Sunday, March 29, 2015

Unit-Testing Tutorial II: Test-Driven Development

I. Introduction

"Test Driven Development" (TDD) is a discipline for writing code by writing the unit-tests first.  More precisely, it is a cycle of:
  1. Write a (failing!) test
  2. Write just enough code to pass the test.
  3. Refactor the code to keep it clean (but still passing)
where, at each iteration, you build up the "production" code by adding new tests that extend (and define) what the production code is supposed to do.  The process is remarkably similar to "throwing" (as it's called) a clay pot on a potter's wheel: many repetitions of working and examining the work, as you build it up.

I do not specifically recommend TDD as a daily practice.  Familiarity with TDD as a discipline, however, is a very useful skill.  It encourages the close bond between writing code and testing code, that is the hallmark of good, clean, coding.

(Personally I practice what I call TND: "Test Near Development".  I tend to write small chunks of code, and then immediately write tests.  Often the tests then point out edge cases that I might not have thought of in the original code.  This process repeats in many small cycles, similar to strict TDD.)
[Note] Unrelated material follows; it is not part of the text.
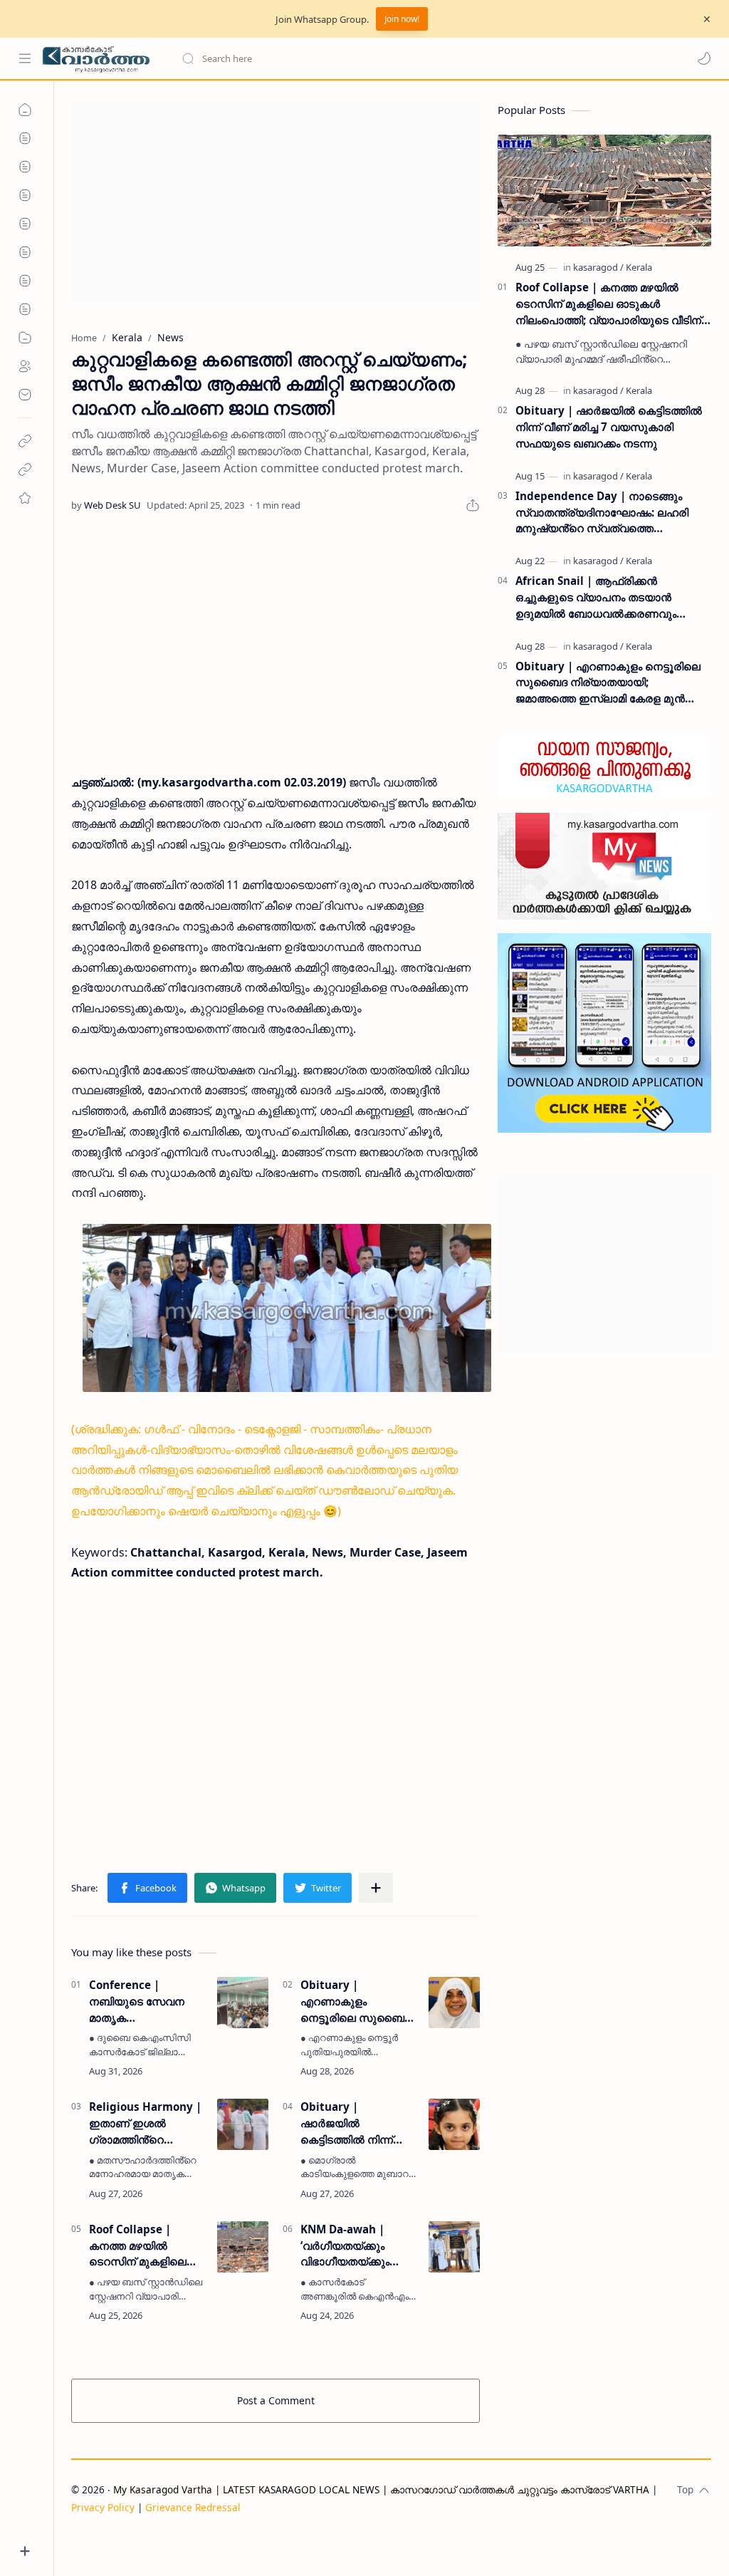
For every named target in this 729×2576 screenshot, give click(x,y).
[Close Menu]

II. Purpose of the Exercises

The rest of this page is a guide to working through a pair of TDD "katas", or exercises.  Like a martial arts kata, the purpose is to train your (mental) muscles.  This does not mean that code must or should be written exactly this way, at this level of detail.  (Although some people in the industry do, and I'm not sure they're wrong.)

Rather, take the exercises as "fractal" representations of how TDD might apply in writing production code.  The cycle of test, code, refactor is still an extremely useful one to master, even if the granularity, or level of abstraction, is larger than appears in the exercises.
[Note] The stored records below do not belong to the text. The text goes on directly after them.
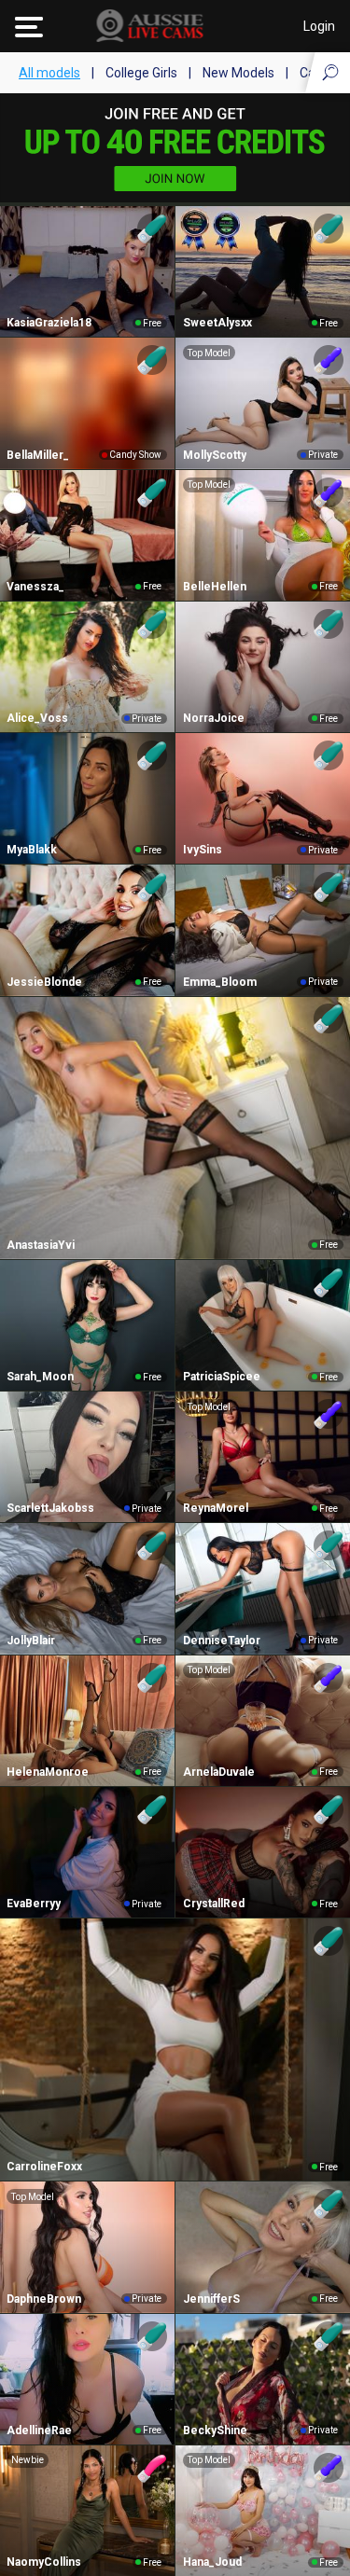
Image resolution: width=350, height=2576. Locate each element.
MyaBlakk (32, 849)
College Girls (141, 72)
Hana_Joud (212, 2562)
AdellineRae (39, 2430)
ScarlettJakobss (50, 1508)
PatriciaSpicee (221, 1376)
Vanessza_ (35, 586)
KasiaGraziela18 (49, 322)
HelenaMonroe (48, 1772)
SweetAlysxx (217, 322)
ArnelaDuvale (219, 1772)
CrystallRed (214, 1903)
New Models (238, 72)
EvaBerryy (34, 1903)
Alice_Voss (37, 718)
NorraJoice (214, 718)
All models (49, 72)
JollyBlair (31, 1640)
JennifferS (211, 2299)
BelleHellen (214, 586)
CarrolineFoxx (44, 2166)
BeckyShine (215, 2430)
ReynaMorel (215, 1508)
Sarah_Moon (40, 1376)
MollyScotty (214, 455)
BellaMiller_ (38, 455)
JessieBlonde (44, 982)
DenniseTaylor (221, 1640)
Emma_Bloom (220, 982)
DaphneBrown (44, 2299)
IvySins (202, 849)
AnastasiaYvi (41, 1245)
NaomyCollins (44, 2562)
It's also a tiny example of "emergent design", where the code "emerges" from the iteration of adding more tests.  There are flame-wars pro and con emergent design, but it's still worth consideration.

Perhaps the most important point is this: even when you have "finished" your code (real code, not just this kata), remember to do the last "refactor" step.  I have seen entirely too much 'production' code in my career that "works" but was not truly finished, did not have the rough edges sanded down, as it were.
  1. The first exercise (prime factorization) is a "pure" kata.  It emphasizes the step-by-step TDD process at a very fine-grained level.  Most developers look at this exercise and complain "why don't I just write the code?"  This kata is not about the final answer, but about practicing the TDD cycle.

  2. The second exercise (chess pawn moves) is more like a real-world program.  It has several relatively independent parts, which can be developed one at a time via tests.

III. The Prime Factorization Kata

(Heavily borrowed from Uncle Bob Martin's example.)

The "Prime Factorization" kata is meant to be done -- not read.  If you're reading this, take each step at a time, and write your own implementation of "just enough code" to make the next test pass.  Don't skip ahead -- really go step-by-step.

I've written up descriptions of each step as a guide, but only use it if you're stuck.
  1. Get the skeleton in place.  Start by checking out the base project from svn://  Look at the com.proquest.kata package.  This provides a basically empty framework with the skeleton already created.  You'll see that the first test, and the initial implementation, define the prime factors of 1 as an empty list.

    I've also provided the listOf() method to easily generate lists of numbers to be used in the test asserts.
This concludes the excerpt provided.